Task item
Whenever a line of the data below holds the string "Clear", copy that line.

Available records
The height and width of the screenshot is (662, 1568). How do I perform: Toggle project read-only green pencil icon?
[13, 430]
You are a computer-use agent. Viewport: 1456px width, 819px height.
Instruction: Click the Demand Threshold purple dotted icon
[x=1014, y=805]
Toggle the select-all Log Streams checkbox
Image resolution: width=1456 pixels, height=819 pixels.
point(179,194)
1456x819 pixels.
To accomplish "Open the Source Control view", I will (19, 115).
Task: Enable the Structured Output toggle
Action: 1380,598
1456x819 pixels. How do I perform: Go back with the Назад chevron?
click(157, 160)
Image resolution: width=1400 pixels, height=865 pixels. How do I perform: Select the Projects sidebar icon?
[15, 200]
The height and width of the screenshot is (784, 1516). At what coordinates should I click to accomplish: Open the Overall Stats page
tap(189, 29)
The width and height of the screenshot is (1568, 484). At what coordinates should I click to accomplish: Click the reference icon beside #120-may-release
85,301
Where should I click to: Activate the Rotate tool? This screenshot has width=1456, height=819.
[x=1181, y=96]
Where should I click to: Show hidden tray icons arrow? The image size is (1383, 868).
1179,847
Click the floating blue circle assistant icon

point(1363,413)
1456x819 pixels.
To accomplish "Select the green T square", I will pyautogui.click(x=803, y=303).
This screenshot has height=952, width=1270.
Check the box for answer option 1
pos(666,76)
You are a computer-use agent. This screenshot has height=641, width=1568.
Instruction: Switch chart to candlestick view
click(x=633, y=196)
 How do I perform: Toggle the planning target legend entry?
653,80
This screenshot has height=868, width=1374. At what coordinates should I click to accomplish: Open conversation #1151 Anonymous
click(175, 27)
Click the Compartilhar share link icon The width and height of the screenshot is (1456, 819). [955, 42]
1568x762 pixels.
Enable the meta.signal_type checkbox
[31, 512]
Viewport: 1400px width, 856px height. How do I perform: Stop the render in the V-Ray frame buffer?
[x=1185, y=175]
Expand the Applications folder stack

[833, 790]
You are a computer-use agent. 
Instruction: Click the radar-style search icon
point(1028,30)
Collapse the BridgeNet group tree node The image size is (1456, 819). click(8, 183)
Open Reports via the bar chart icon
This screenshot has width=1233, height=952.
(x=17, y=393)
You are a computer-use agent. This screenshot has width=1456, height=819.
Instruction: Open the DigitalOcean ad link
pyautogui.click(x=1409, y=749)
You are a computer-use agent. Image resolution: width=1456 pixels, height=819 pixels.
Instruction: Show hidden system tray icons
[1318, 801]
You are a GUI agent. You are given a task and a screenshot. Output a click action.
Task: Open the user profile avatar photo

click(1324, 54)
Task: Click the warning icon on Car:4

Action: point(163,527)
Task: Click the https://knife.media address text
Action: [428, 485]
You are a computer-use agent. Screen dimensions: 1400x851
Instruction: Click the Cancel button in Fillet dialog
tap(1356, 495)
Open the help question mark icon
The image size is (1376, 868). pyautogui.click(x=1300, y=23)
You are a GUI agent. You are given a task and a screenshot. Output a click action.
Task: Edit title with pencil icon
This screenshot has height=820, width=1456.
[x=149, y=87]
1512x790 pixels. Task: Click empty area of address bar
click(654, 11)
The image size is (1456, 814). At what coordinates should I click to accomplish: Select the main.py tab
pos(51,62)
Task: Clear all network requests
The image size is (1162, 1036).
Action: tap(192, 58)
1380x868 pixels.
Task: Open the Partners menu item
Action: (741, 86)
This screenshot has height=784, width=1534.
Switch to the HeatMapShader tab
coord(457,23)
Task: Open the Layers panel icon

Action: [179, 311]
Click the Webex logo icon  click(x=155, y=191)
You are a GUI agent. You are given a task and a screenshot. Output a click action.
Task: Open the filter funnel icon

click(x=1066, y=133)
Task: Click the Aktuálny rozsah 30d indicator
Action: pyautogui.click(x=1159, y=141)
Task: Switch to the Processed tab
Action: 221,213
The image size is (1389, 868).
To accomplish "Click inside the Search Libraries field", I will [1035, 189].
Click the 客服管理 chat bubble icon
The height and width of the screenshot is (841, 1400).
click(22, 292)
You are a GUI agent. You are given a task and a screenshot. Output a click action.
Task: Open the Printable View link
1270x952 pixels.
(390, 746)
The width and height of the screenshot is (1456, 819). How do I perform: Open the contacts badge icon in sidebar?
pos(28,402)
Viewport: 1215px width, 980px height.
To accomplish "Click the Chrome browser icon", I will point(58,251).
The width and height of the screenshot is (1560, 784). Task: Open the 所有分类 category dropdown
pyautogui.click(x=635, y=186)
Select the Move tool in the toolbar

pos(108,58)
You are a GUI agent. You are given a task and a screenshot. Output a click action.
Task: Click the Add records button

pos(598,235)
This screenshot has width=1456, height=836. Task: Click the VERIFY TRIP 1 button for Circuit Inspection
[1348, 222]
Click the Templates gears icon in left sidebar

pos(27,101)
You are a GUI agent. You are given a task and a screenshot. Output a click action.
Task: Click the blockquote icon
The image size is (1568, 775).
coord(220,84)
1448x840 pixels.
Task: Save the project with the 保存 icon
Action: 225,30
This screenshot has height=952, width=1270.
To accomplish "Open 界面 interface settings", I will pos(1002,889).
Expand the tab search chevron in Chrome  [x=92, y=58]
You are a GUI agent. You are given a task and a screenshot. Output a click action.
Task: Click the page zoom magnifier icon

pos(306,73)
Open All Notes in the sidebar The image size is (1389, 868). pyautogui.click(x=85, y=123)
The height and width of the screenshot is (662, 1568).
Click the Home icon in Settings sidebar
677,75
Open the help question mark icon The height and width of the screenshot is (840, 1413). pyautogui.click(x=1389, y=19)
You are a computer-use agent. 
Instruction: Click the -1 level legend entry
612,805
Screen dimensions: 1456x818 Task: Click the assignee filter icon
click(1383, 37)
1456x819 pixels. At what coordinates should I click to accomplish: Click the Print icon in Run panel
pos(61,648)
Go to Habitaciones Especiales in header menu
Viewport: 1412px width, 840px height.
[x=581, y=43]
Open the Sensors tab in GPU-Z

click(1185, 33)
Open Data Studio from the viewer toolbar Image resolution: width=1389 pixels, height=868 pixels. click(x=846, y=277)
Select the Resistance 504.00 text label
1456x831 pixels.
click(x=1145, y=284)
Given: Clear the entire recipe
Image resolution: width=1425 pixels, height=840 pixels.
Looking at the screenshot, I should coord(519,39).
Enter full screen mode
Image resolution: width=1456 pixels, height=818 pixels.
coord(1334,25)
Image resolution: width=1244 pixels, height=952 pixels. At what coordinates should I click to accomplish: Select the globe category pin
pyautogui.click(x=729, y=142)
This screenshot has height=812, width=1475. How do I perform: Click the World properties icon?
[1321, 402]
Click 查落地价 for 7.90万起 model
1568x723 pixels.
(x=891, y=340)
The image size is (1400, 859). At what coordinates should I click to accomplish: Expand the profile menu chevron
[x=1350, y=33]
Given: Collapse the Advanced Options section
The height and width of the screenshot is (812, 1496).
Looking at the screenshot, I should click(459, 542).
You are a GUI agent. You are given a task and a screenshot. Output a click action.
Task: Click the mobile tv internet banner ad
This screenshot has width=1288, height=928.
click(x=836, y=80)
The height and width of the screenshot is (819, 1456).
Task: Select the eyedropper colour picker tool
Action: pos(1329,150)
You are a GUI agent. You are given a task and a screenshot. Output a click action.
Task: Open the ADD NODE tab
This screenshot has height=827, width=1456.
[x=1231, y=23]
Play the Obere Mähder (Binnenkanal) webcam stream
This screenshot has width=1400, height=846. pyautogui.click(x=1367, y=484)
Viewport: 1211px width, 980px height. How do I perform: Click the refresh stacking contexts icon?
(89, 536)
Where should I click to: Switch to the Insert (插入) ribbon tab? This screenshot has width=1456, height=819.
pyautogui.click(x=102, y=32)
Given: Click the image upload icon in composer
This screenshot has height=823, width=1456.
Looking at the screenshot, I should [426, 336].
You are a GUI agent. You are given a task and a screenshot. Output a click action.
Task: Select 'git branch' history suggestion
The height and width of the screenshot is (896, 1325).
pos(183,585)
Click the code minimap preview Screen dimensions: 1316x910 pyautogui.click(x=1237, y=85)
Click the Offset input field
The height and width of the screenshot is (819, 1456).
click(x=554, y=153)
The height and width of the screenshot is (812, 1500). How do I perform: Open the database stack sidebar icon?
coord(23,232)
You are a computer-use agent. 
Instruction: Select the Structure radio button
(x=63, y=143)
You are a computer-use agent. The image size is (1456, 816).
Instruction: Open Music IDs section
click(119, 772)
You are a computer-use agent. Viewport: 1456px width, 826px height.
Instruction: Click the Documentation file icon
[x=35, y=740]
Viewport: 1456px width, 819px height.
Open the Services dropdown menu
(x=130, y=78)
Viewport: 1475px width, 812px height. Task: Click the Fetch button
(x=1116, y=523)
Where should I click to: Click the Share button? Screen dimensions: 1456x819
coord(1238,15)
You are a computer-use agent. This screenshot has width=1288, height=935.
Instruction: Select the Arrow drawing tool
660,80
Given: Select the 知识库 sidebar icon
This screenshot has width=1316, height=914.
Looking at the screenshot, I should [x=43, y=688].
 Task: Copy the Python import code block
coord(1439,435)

Response below
Task: Clear all network requests
Given: Clear the entire recipe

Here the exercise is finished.